Second, the structure

1, Relu Benefits: 1, in training time, than Tanh and Sigmod faster, and BP time derivative is also very easy

2, because it is a non-saturated function, so there is basically no gradient disappears

Relu as long as the control of learing rate, can be said to win before the activation function, it can also help us to train a deeper network.

Now the further enhancement of the relu is still studied, and is interested to understand.

2, GPU parallel computing at that time is a very good idea, but the author of the trick is a bit ... Although the conclusion is obtained through cross-validation, I think it is not very significant for future research.

3, the local normalization should also be a trick, temporarily did not contact. I'll see you later.

4, overlapping pooling is also in later didn't how heard of.

Iii. reduction of over-fitting

1. Data increase

(1) Image transformation

This is a very good, very common and very practical method ...

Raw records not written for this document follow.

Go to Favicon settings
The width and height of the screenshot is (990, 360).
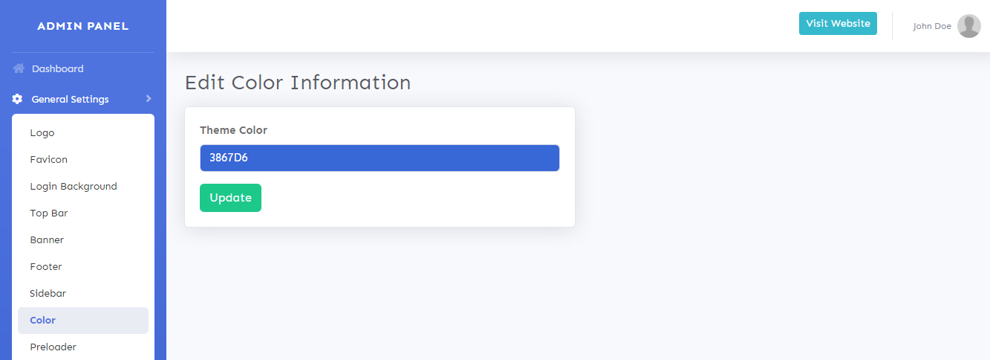[x=49, y=159]
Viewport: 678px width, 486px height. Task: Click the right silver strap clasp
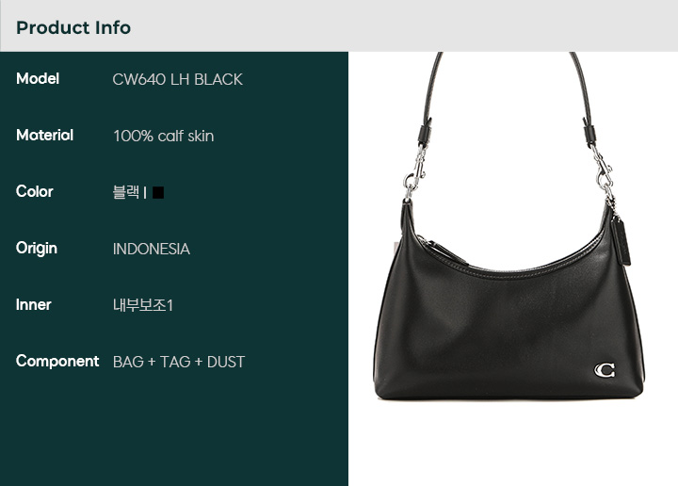[x=604, y=173]
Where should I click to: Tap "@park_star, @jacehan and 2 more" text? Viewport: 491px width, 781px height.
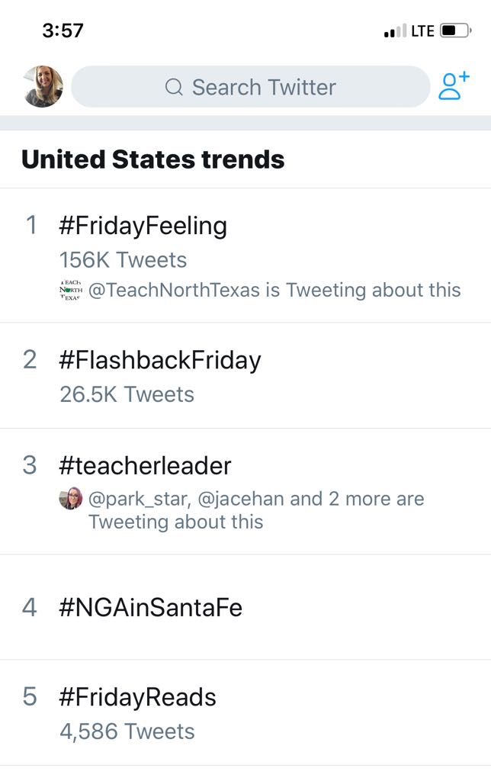pyautogui.click(x=256, y=500)
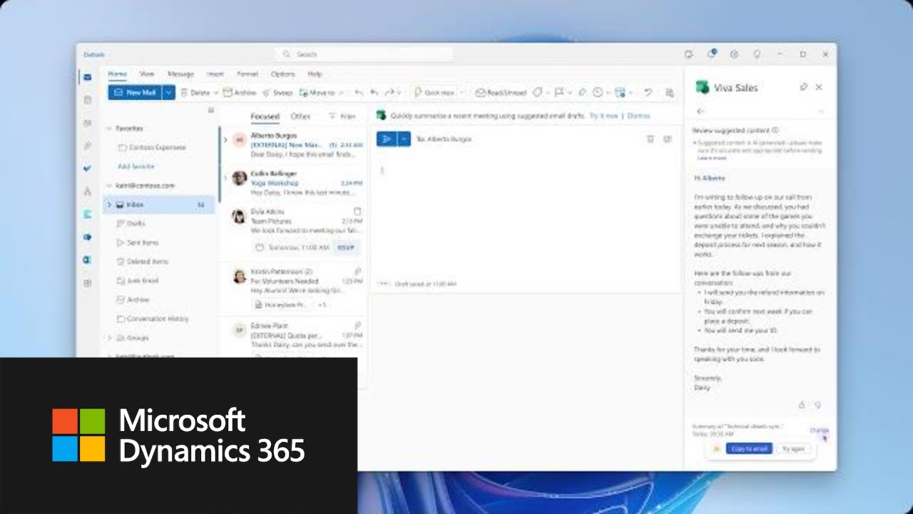Open Viva Sales from the left navigation rail
Screen dimensions: 913x514
point(87,214)
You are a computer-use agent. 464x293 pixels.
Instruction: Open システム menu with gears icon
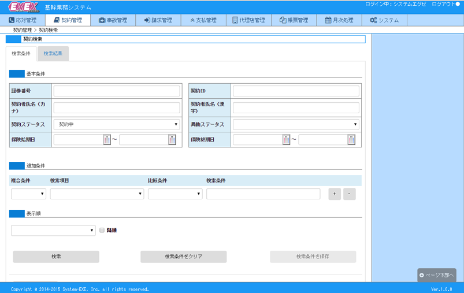pos(384,20)
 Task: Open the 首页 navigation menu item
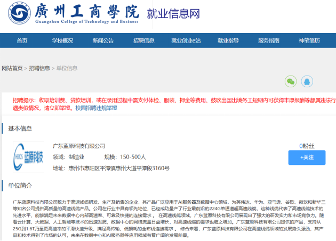point(22,40)
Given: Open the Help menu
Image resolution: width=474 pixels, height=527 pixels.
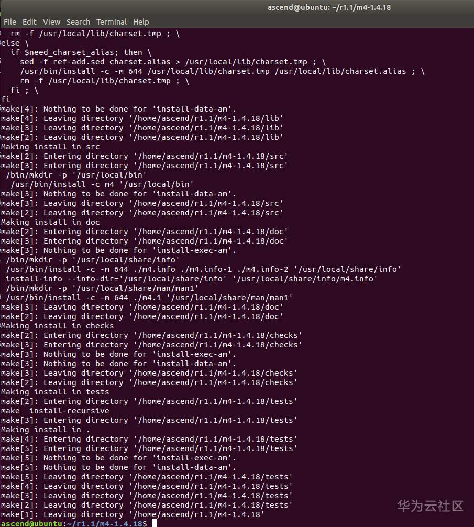Looking at the screenshot, I should (141, 22).
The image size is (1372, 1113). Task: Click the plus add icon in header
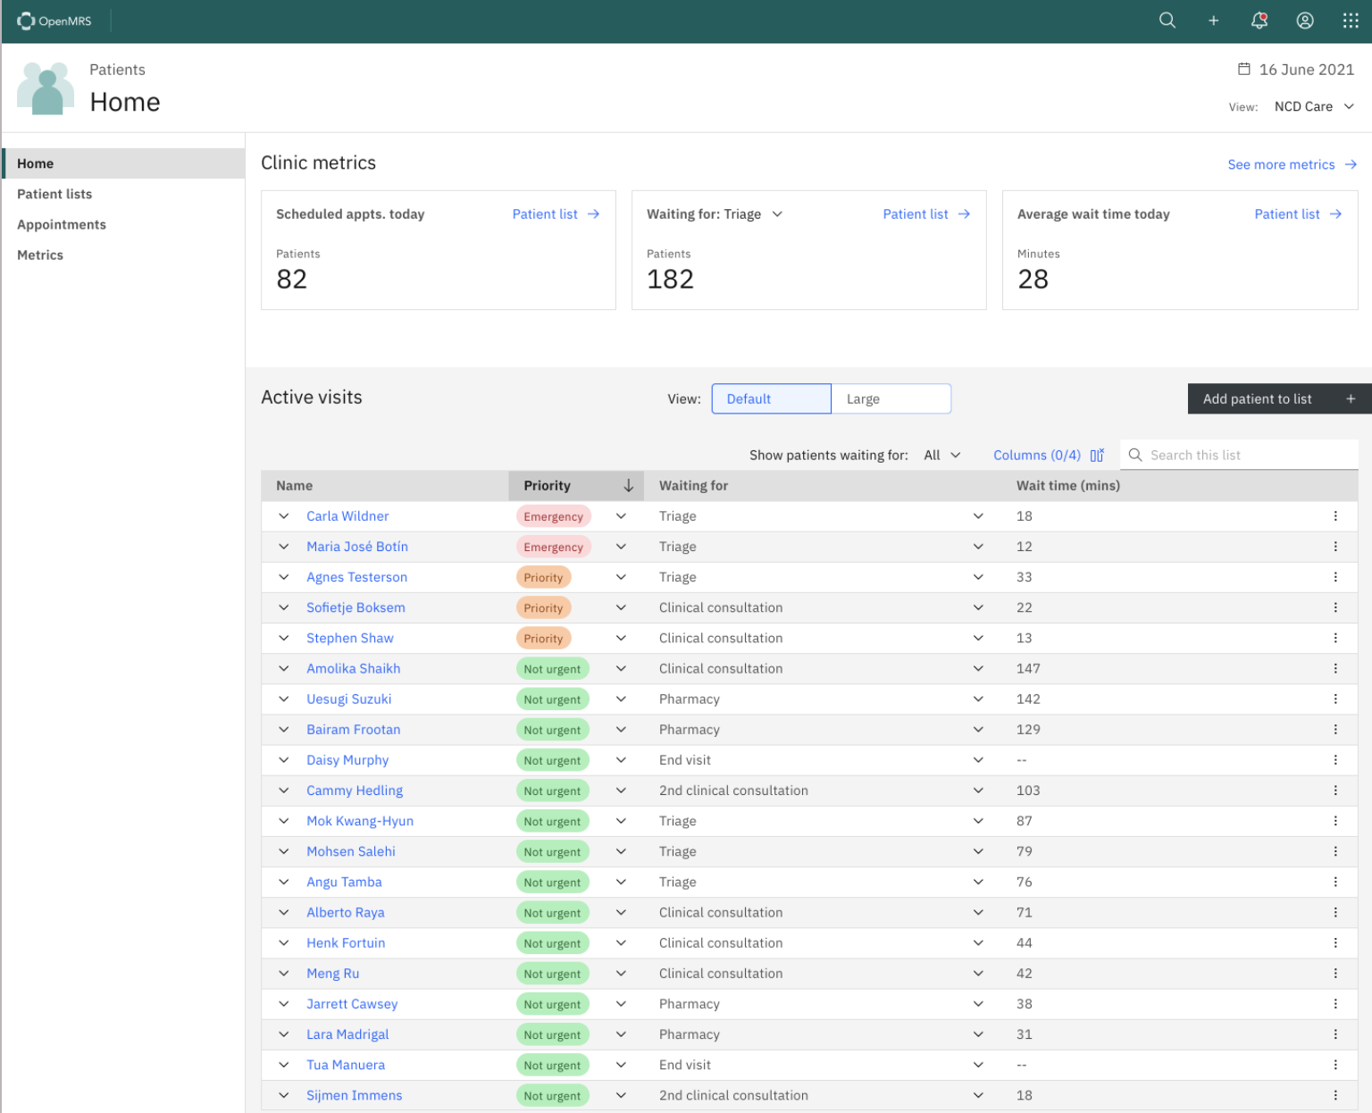tap(1213, 21)
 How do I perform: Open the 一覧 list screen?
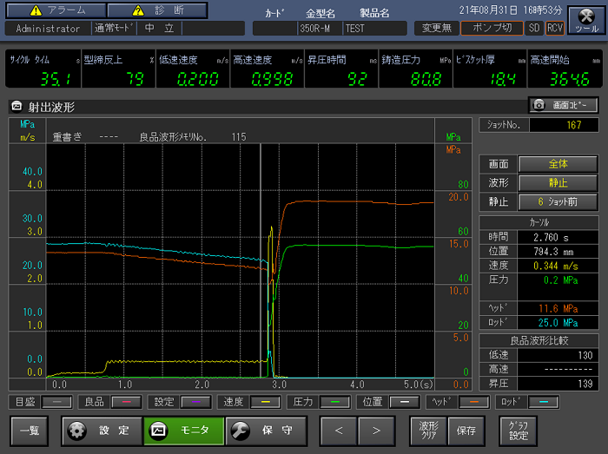coord(30,430)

The original image is a large figure A, want to narrow a short edge to 256 D to get B, and then in the center of B take 256*256 square picture to get C, and then randomly extract 224*224 on C as a training sample, and then in the combination of image level inverse increase the sample to achieve data gain. This gain method is 2048 times times the sample increase, allowing us to run a larger network.

(2) Adjust the RGB value

The specific idea is: To do PCA analysis of three channel, get the main component, make some jittter in the corresponding dimension, increase or decrease some random variable that obey Gaussian distribution, the standard deviation is 0.1, so we can get some similar and meaningful data.

2, dropout

This is also a pretty cool technology, through the activation of the neuron probability session, can achieve more than one model combine effect (because each time the structure is different, but also shared parameters), there is no need to spend too much time to train multiple networks.

Iv. thinking

There are a few questions that you can take out and think about.

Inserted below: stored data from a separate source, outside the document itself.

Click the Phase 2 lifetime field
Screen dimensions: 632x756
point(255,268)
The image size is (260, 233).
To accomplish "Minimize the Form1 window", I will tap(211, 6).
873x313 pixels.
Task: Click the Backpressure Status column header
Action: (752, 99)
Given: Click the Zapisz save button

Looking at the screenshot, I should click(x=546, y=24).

1, two GPUs are basically the same environment, but the trained convolution cores are completely different, why?

2. Or the network structure of the problem, why this can ...

V. Summary

To tell the truth, after reading this paper did not learn too much, not this article is not a good, but too cool, so much so that most of the research on CNN has used the theory inside, so many have a sense of déjà vu, but as CNN's roll over, it is really worth reading!

Paper note "ImageNet Classification with deep convolutional neural Network"

Contact Us

The content source of this page is from Internet, which doesn't represent Alibaba Cloud's opinion; products and services mentioned on that page don't have any relationship with Alibaba Cloud. If the content of the page makes you feel confusing, please write us an email, we will handle the problem within 5 days after receiving your email.

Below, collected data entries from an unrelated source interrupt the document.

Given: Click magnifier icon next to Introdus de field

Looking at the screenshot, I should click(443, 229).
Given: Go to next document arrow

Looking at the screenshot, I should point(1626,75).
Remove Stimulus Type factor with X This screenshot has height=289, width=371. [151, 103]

If you find any instances of plagiarism from the community, please send an email to: info-contact@alibabacloud.com and provide relevant evidence. A staff member will contact you within 5 working days.

A Free Trial That Lets You Build Big!

Start building with 50+ products and up to 12 months usage for Elastic Compute Service

  • Sales Support

    1 on 1 presale consultation

  • After-Sales Support

    24/7 Technical Support 6 Free Tickets per Quarter Faster Response

  • Alibaba Cloud offers highly flexible support services tailored to meet your exact needs.